With a new year comes a new chapter in my life. I’m not dating or seeing anyone, as a matter of fact I’m trying to take the time and the effort that a relationship takes and focusing it on school. I’m taking a class at San Jac this semester as a part of my plan to move forward with my education. I’m kinda nervous but excited at the same time. The class is a Criminal Justice class called Court Systems and Practices. I think it will be interesting. But with the new year comes new goals and ideas. One is I need a new job. So I put an application in at the Harris County office to be a Jailer. If I get the job I’ll be making about $5 more an hour than I do now. Also, if I do get the job I would have to cut my hair, something that has become a big part of who I am. But its ok because the length of your hair isn’t who you are, its just a feature. So I’ve come to terms with it. I’ll be going to take a test for the position some time this month. So please pray for me.
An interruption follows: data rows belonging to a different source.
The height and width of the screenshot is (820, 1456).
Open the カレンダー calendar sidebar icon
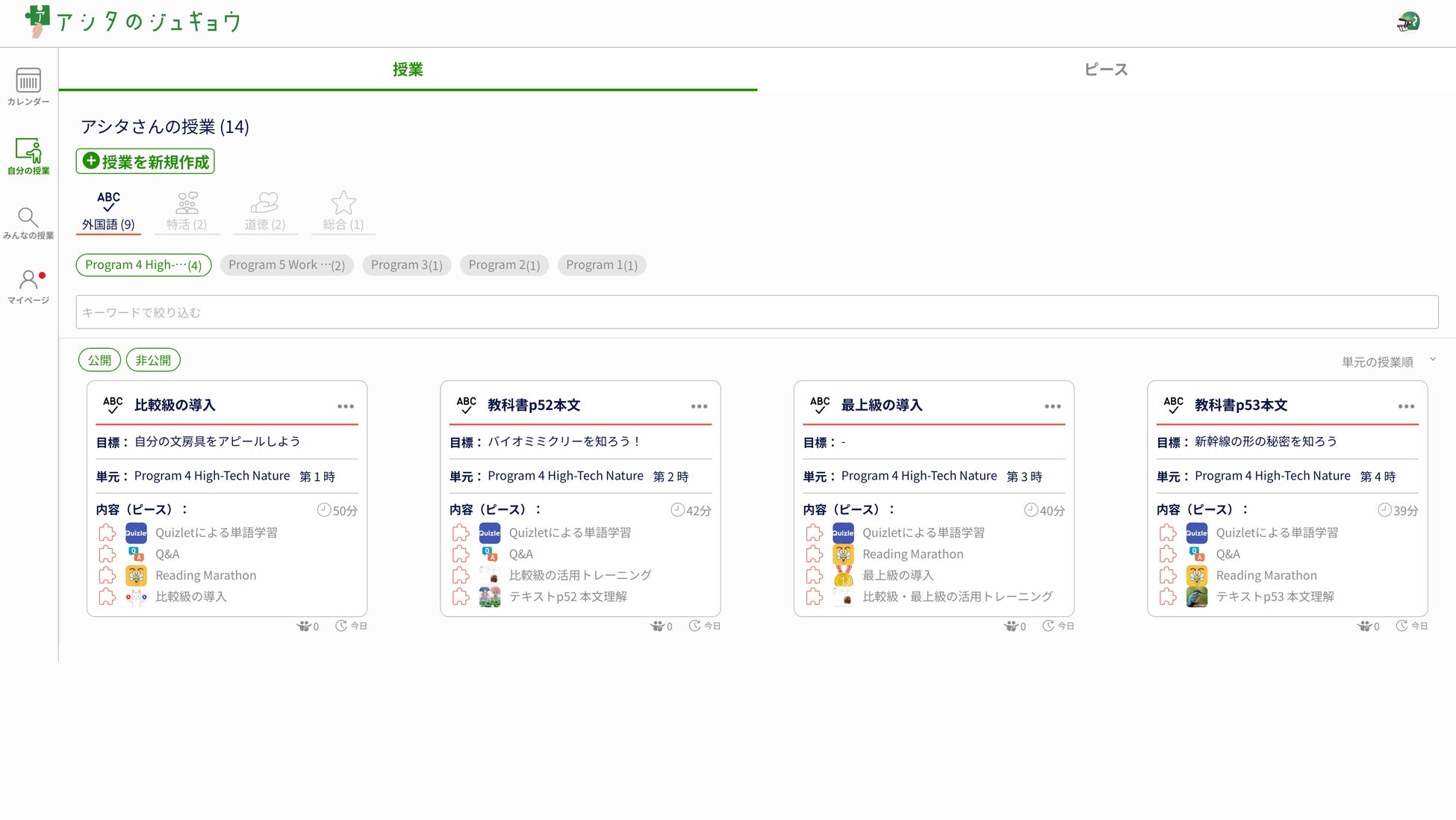(x=28, y=81)
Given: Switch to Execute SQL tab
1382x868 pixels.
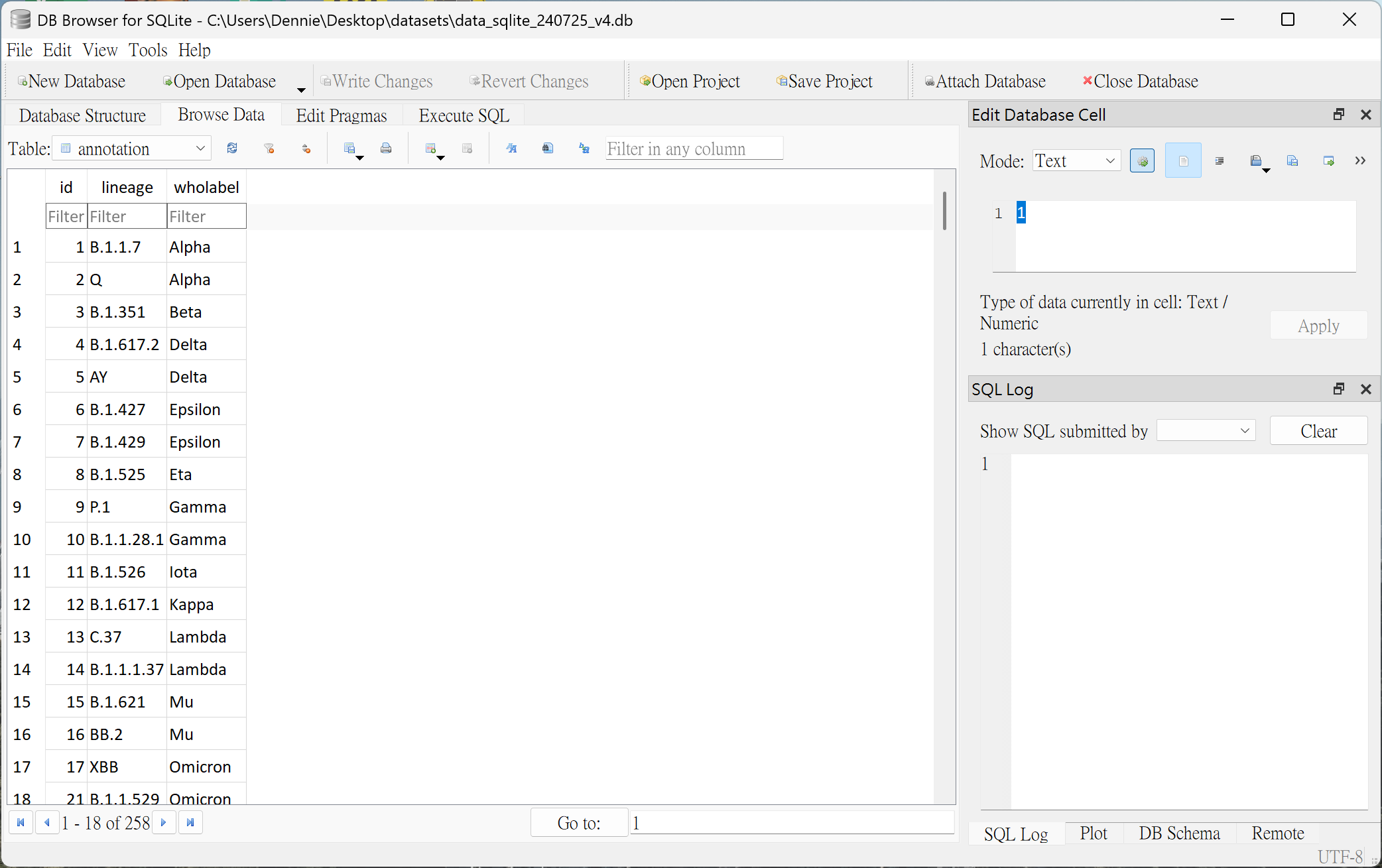Looking at the screenshot, I should 464,115.
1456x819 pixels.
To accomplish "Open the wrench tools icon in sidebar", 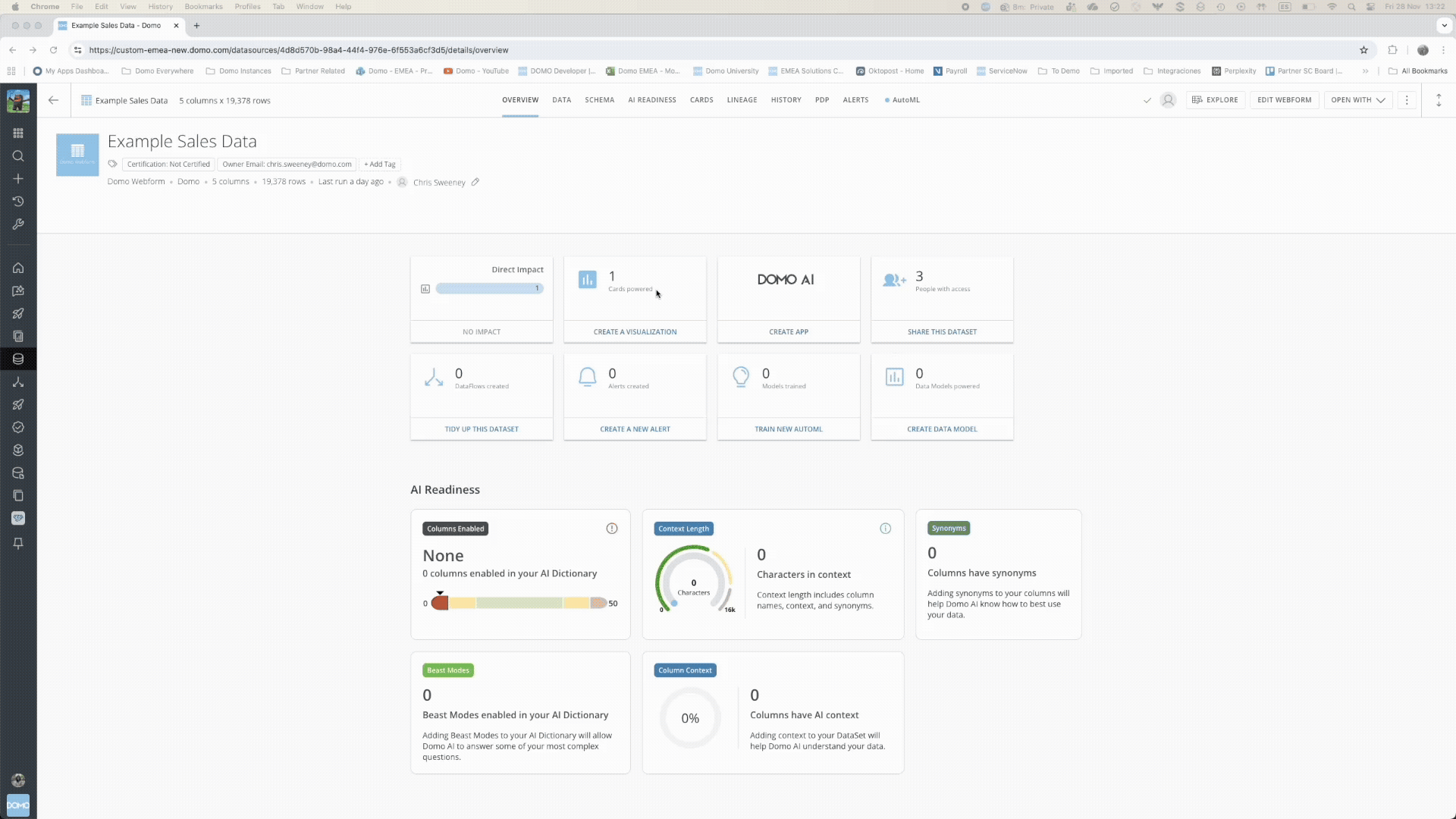I will (x=18, y=224).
“With a new year comes new beginnings.”

Chris

Nov
06

So Sunday night I was driving down 646 coming home. Me and my friend John had just left the new wal-mart on 646 and 45. It was kinda foggy that night but not too bad. We were almost to my house, had just crossed South Shore Blvd. Both of us all of a sudden see this huge deer crossing the street and entering my lane. My friend John yells out. I hit the brakes and swerved in the direction of the shoulder trying to dodge the deer. It was crossing from the oncoming traffic side. I hit my brakes so hard that they locked up and caused my tires to leave skid marks. I never lost control of the car and was able to steer it off the road. In the process of doing this I still managed to hit the deer. We get out to assess the damage only to find that my driver side mirror had been knocked off leaving chips and scratches on my window and door. We found no blood and no deer for that matter. So apparently the deer, which was a doe, turned out to be ok. We walked up and down the road looking for my mirror. A League City officer even stopped to make sure we were ok and offered his help in locating the mirror. The officer found it on the other side of the street. My car is obviously driveable and I am currenlty working with my insurance company to get an estimate on the damages. It was a close call for my friend and I. The deer was huge and had we hit it there would have been a major accident and we would either both be in the hospital seriously injured or worse….possibly dead. I thank God for sparing us the worse possibilities.

“That was a close one”

Chris

Oct
30

So after about a year and a half I have finally had a relationship that really mattered and was with someone I truely cared about. I’m sorry that it eneded. It actually hurt quite a bit. It was only two and a half months long, but I was still able to learn alot about myself. I have had certain questions about myself that I had not been able to answer. Now I know. For the first time I was able to see the damagae the my ex Beth had done to me. Before her I had no problem trusting people, trust girls, or anything. But now I see that I have a hard time trusting girls when I’m dating them. This was something I was afraid of. I could see myself acting a certain way and doing stuff and it was like I couldn’t stop myself and I hated it. I know it will heal and get better with time. Its just so frustrating.

As far as the recent ex goes, we broke up on the 19th. It has been a long struggle for me. I’ve had to deal with rejection, “what ifs”, and a little deprression. I think I’m coming through it ok, but it has still been hard. Nobody likes break-ups. An observation my friend from work John Weeks made was that I was trying to hard. I want something, someone I thought was attractive gave me attention and so I started something. I really do think I am trying too hard. I just dont know what to do. I want to meet the person that Im going to spend the rest of my life with. Then I wont have to deal with this kind of stuff anymore. My life is not stable enough to get married but I am ready for the beginning stages: meeting them, dating for awhile, getting to know them…that sorta thing. And I know there is somebody out there for me. I do believe that. There is a new single by Nickelback called “Gotta Be someone”. Here are the lyrics:

If everyone were to search deep in there heart and soul I do believe everyone feels this way…just some stronger than others.